The data must be returned in full and exactly as given.

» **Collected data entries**
:::

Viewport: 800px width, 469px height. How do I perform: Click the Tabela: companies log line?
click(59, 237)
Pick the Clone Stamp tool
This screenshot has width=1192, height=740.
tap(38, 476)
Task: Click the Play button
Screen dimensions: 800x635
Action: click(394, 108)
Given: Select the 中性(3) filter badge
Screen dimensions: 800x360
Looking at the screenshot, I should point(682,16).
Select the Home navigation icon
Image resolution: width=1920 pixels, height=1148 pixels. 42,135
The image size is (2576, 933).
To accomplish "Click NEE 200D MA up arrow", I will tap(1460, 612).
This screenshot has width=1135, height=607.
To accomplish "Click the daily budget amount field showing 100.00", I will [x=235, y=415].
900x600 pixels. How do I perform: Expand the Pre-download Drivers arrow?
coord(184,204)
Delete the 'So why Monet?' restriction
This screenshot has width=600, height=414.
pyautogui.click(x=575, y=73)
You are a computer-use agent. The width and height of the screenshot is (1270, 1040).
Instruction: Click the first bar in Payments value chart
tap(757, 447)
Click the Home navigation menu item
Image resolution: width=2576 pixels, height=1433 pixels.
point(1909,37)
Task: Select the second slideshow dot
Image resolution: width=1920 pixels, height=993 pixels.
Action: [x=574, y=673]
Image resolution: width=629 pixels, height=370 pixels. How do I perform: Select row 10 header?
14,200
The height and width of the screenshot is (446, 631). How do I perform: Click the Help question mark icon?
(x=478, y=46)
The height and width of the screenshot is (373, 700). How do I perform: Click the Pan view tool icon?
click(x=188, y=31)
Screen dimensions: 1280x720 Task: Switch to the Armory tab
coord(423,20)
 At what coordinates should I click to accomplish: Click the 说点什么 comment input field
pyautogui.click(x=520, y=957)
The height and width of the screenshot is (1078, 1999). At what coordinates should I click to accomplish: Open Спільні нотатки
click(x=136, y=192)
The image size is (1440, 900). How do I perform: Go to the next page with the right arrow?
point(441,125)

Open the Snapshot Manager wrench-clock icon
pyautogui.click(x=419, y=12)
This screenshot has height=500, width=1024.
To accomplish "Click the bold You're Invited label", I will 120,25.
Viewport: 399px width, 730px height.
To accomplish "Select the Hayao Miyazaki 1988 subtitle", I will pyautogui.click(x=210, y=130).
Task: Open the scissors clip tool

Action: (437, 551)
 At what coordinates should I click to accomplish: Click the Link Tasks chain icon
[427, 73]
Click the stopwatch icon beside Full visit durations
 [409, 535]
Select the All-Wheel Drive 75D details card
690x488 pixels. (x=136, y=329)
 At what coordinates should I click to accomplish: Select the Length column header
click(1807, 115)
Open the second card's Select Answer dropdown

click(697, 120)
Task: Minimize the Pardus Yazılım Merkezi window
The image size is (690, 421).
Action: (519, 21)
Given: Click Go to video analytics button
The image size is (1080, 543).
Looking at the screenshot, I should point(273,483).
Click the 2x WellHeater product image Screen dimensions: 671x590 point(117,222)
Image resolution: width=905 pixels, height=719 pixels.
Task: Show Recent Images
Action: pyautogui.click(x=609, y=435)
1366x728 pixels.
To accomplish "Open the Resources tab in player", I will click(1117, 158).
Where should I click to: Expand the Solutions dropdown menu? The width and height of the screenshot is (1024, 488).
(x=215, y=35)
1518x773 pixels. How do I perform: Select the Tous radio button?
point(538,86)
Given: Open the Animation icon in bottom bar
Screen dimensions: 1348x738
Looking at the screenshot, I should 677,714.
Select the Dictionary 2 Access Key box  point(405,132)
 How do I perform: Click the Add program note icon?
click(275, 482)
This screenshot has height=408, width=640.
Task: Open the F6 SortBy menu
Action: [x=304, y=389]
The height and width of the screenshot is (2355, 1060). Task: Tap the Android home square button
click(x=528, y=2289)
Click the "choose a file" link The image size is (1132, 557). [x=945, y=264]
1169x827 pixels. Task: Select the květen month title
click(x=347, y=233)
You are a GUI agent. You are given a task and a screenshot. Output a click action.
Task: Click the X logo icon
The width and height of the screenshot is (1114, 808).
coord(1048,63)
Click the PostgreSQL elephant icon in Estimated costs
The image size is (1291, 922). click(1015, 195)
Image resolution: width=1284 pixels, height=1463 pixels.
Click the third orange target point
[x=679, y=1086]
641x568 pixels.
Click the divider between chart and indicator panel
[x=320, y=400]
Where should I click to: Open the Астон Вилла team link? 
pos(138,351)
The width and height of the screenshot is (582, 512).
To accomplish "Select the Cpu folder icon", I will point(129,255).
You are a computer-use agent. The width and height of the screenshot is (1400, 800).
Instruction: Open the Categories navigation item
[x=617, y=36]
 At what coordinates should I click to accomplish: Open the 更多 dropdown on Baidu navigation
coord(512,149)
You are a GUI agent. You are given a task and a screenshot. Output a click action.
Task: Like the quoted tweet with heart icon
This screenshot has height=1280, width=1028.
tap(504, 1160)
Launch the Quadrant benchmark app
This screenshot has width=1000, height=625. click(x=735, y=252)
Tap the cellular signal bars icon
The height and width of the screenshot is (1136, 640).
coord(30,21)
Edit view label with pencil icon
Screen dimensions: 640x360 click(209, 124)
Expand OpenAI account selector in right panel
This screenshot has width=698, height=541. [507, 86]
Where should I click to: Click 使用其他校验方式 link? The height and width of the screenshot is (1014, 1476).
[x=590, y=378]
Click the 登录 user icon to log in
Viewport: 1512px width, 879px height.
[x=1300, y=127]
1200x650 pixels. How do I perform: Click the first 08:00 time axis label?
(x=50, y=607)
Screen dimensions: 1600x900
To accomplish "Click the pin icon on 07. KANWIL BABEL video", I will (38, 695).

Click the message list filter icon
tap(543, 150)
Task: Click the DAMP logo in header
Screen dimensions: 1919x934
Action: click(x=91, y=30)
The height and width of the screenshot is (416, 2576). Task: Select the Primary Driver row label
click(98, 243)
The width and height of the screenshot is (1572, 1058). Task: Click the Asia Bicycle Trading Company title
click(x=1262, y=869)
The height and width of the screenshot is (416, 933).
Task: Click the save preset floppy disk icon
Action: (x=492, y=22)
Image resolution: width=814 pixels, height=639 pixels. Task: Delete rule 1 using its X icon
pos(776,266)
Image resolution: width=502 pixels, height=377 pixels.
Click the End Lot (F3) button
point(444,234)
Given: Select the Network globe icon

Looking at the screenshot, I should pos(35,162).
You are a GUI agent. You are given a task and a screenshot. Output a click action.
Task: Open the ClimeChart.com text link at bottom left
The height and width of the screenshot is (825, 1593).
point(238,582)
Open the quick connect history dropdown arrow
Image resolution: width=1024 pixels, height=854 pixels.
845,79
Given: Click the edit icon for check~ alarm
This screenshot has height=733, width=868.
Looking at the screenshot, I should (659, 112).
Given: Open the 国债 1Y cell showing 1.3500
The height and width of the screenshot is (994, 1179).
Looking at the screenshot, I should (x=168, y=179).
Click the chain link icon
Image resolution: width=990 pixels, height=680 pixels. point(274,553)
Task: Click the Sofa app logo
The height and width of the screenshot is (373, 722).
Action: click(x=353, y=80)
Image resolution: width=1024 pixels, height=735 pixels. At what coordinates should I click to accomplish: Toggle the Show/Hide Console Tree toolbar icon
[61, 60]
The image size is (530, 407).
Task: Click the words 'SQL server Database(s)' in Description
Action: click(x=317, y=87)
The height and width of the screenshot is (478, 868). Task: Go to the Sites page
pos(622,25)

:::

» **Answer for this exercise**
Viewport: 800px width, 469px height. How do I perform: Click the Tabela: companies log line?
click(59, 237)
Pick the Clone Stamp tool
This screenshot has width=1192, height=740.
tap(38, 476)
Task: Click the Play button
Screen dimensions: 800x635
Action: click(394, 108)
Given: Select the 中性(3) filter badge
Screen dimensions: 800x360
Looking at the screenshot, I should point(682,16).
Select the Home navigation icon
Image resolution: width=1920 pixels, height=1148 pixels. 42,135
The image size is (2576, 933).
To accomplish "Click NEE 200D MA up arrow", I will tap(1460, 612).
This screenshot has width=1135, height=607.
To accomplish "Click the daily budget amount field showing 100.00", I will [x=235, y=415].
900x600 pixels. How do I perform: Expand the Pre-download Drivers arrow?
coord(184,204)
Delete the 'So why Monet?' restriction
This screenshot has width=600, height=414.
pyautogui.click(x=575, y=73)
You are a computer-use agent. The width and height of the screenshot is (1270, 1040).
Instruction: Click the first bar in Payments value chart
tap(757, 447)
Click the Home navigation menu item
Image resolution: width=2576 pixels, height=1433 pixels.
point(1909,37)
Task: Select the second slideshow dot
Image resolution: width=1920 pixels, height=993 pixels.
Action: [x=574, y=673]
Image resolution: width=629 pixels, height=370 pixels. How do I perform: Select row 10 header?
14,200
The height and width of the screenshot is (446, 631). How do I perform: Click the Help question mark icon?
(x=478, y=46)
The height and width of the screenshot is (373, 700). How do I perform: Click the Pan view tool icon?
click(x=188, y=31)
Screen dimensions: 1280x720 Task: Switch to the Armory tab
coord(423,20)
 At what coordinates should I click to accomplish: Click the 说点什么 comment input field
pyautogui.click(x=520, y=957)
The height and width of the screenshot is (1078, 1999). At what coordinates should I click to accomplish: Open Спільні нотатки
click(x=136, y=192)
The image size is (1440, 900). How do I perform: Go to the next page with the right arrow?
point(441,125)

Open the Snapshot Manager wrench-clock icon
pyautogui.click(x=419, y=12)
This screenshot has height=500, width=1024.
To accomplish "Click the bold You're Invited label", I will 120,25.
Viewport: 399px width, 730px height.
To accomplish "Select the Hayao Miyazaki 1988 subtitle", I will pyautogui.click(x=210, y=130).
Task: Open the scissors clip tool

Action: (437, 551)
 At what coordinates should I click to accomplish: Click the Link Tasks chain icon
[427, 73]
Click the stopwatch icon beside Full visit durations
 [409, 535]
Select the All-Wheel Drive 75D details card
690x488 pixels. (x=136, y=329)
 At what coordinates should I click to accomplish: Select the Length column header
click(1807, 115)
Open the second card's Select Answer dropdown

click(697, 120)
Task: Minimize the Pardus Yazılım Merkezi window
The image size is (690, 421).
Action: (519, 21)
Given: Click Go to video analytics button
The image size is (1080, 543).
Looking at the screenshot, I should point(273,483).
Click the 2x WellHeater product image Screen dimensions: 671x590 point(117,222)
Image resolution: width=905 pixels, height=719 pixels.
Task: Show Recent Images
Action: pyautogui.click(x=609, y=435)
1366x728 pixels.
To accomplish "Open the Resources tab in player", I will click(1117, 158).
Where should I click to: Expand the Solutions dropdown menu? The width and height of the screenshot is (1024, 488).
(x=215, y=35)
1518x773 pixels. How do I perform: Select the Tous radio button?
point(538,86)
Given: Open the Animation icon in bottom bar
Screen dimensions: 1348x738
Looking at the screenshot, I should 677,714.
Select the Dictionary 2 Access Key box  point(405,132)
 How do I perform: Click the Add program note icon?
click(275, 482)
This screenshot has height=408, width=640.
Task: Open the F6 SortBy menu
Action: [x=304, y=389]
The height and width of the screenshot is (2355, 1060). Task: Tap the Android home square button
click(x=528, y=2289)
Click the "choose a file" link The image size is (1132, 557). [x=945, y=264]
1169x827 pixels. Task: Select the květen month title
click(x=347, y=233)
You are a GUI agent. You are given a task and a screenshot. Output a click action.
Task: Click the X logo icon
The width and height of the screenshot is (1114, 808).
coord(1048,63)
Click the PostgreSQL elephant icon in Estimated costs
The image size is (1291, 922). click(1015, 195)
Image resolution: width=1284 pixels, height=1463 pixels.
Click the third orange target point
[x=679, y=1086]
641x568 pixels.
Click the divider between chart and indicator panel
[x=320, y=400]
Where should I click to: Open the Астон Вилла team link? 
pos(138,351)
The width and height of the screenshot is (582, 512).
To accomplish "Select the Cpu folder icon", I will point(129,255).
You are a computer-use agent. The width and height of the screenshot is (1400, 800).
Instruction: Open the Categories navigation item
[x=617, y=36]
 At what coordinates should I click to accomplish: Open the 更多 dropdown on Baidu navigation
coord(512,149)
You are a GUI agent. You are given a task and a screenshot. Output a click action.
Task: Like the quoted tweet with heart icon
This screenshot has height=1280, width=1028.
tap(504, 1160)
Launch the Quadrant benchmark app
This screenshot has width=1000, height=625. click(x=735, y=252)
Tap the cellular signal bars icon
The height and width of the screenshot is (1136, 640).
coord(30,21)
Edit view label with pencil icon
Screen dimensions: 640x360 click(209, 124)
Expand OpenAI account selector in right panel
This screenshot has width=698, height=541. [507, 86]
Where should I click to: Click 使用其他校验方式 link? The height and width of the screenshot is (1014, 1476).
[x=590, y=378]
Click the 登录 user icon to log in
Viewport: 1512px width, 879px height.
[x=1300, y=127]
1200x650 pixels. How do I perform: Click the first 08:00 time axis label?
(x=50, y=607)
Screen dimensions: 1600x900
To accomplish "Click the pin icon on 07. KANWIL BABEL video", I will (38, 695).

Click the message list filter icon
tap(543, 150)
Task: Click the DAMP logo in header
Screen dimensions: 1919x934
Action: click(x=91, y=30)
The height and width of the screenshot is (416, 2576). Task: Select the Primary Driver row label
click(98, 243)
The width and height of the screenshot is (1572, 1058). Task: Click the Asia Bicycle Trading Company title
click(x=1262, y=869)
The height and width of the screenshot is (416, 933).
Task: Click the save preset floppy disk icon
Action: (x=492, y=22)
Image resolution: width=814 pixels, height=639 pixels. Task: Delete rule 1 using its X icon
pos(776,266)
Image resolution: width=502 pixels, height=377 pixels.
Click the End Lot (F3) button
point(444,234)
Given: Select the Network globe icon

Looking at the screenshot, I should pos(35,162).
You are a GUI agent. You are given a task and a screenshot. Output a click action.
Task: Open the ClimeChart.com text link at bottom left
The height and width of the screenshot is (825, 1593).
point(238,582)
Open the quick connect history dropdown arrow
Image resolution: width=1024 pixels, height=854 pixels.
845,79
Given: Click the edit icon for check~ alarm
This screenshot has height=733, width=868.
Looking at the screenshot, I should (659, 112).
Given: Open the 国债 1Y cell showing 1.3500
The height and width of the screenshot is (994, 1179).
Looking at the screenshot, I should (x=168, y=179).
Click the chain link icon
Image resolution: width=990 pixels, height=680 pixels. point(274,553)
Task: Click the Sofa app logo
The height and width of the screenshot is (373, 722).
Action: click(x=353, y=80)
Image resolution: width=1024 pixels, height=735 pixels. At what coordinates should I click to accomplish: Toggle the Show/Hide Console Tree toolbar icon
[61, 60]
The image size is (530, 407).
Task: Click the words 'SQL server Database(s)' in Description
Action: click(x=317, y=87)
The height and width of the screenshot is (478, 868). Task: Go to the Sites page
pos(622,25)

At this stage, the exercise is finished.